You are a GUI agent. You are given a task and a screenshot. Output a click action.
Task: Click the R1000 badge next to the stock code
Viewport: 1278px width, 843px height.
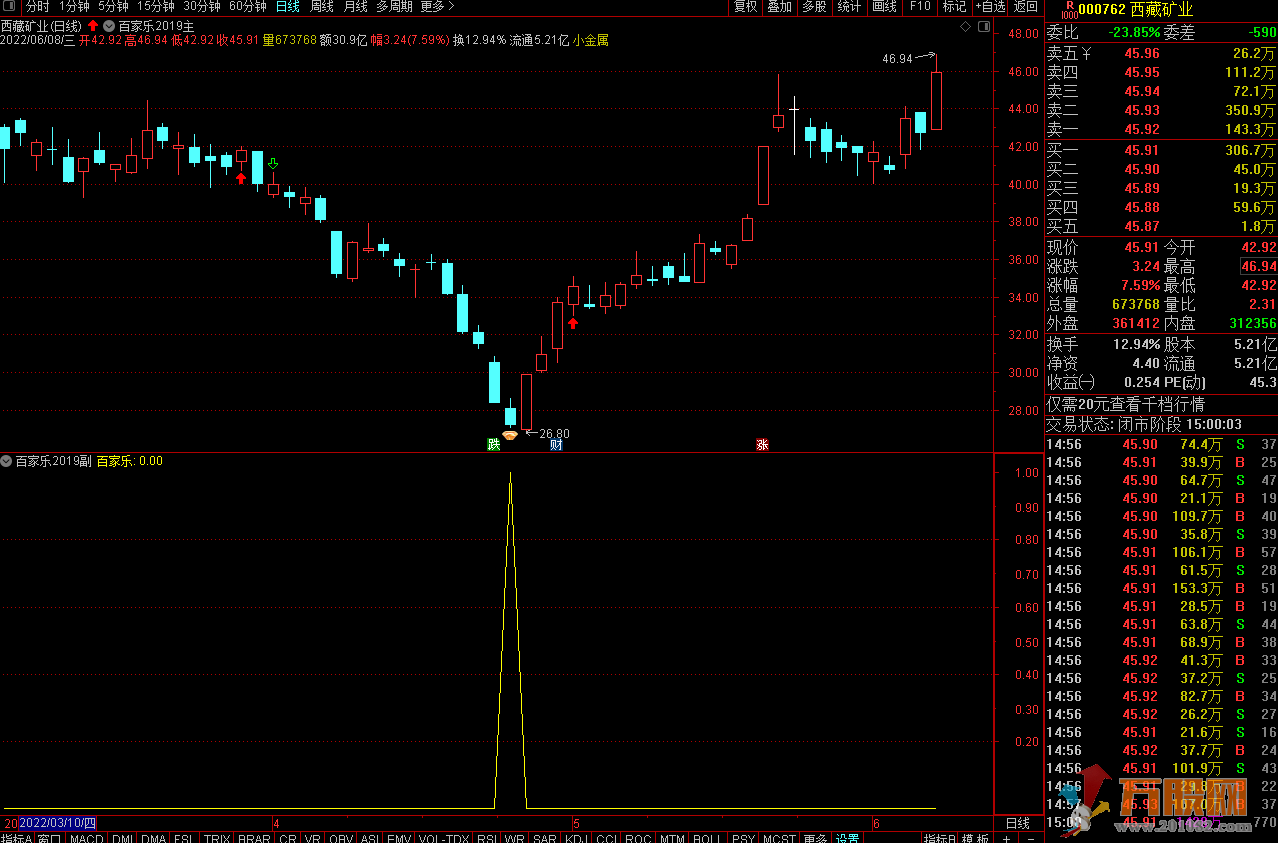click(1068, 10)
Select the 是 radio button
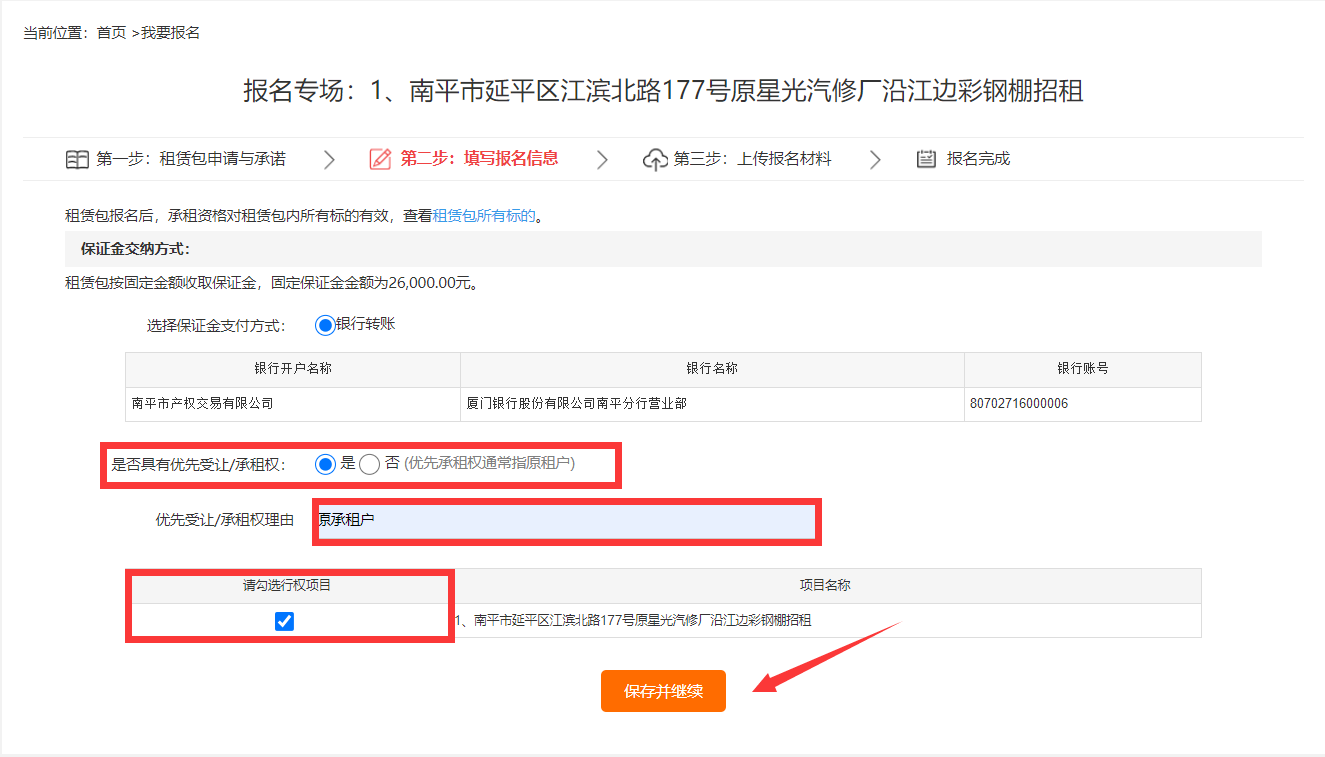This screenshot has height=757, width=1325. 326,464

:: PROBLEM TO WORK ON ::
If the records contain pictures, skip them, and transcribe exactly every line from the one with "Task: Click the" through the last line.

:: RESPONSE TO THIS TASK ::
Task: Click the R1000 badge next to the stock code
Viewport: 1278px width, 843px height.
click(1068, 10)
Select the 是 radio button
This screenshot has height=757, width=1325. 326,464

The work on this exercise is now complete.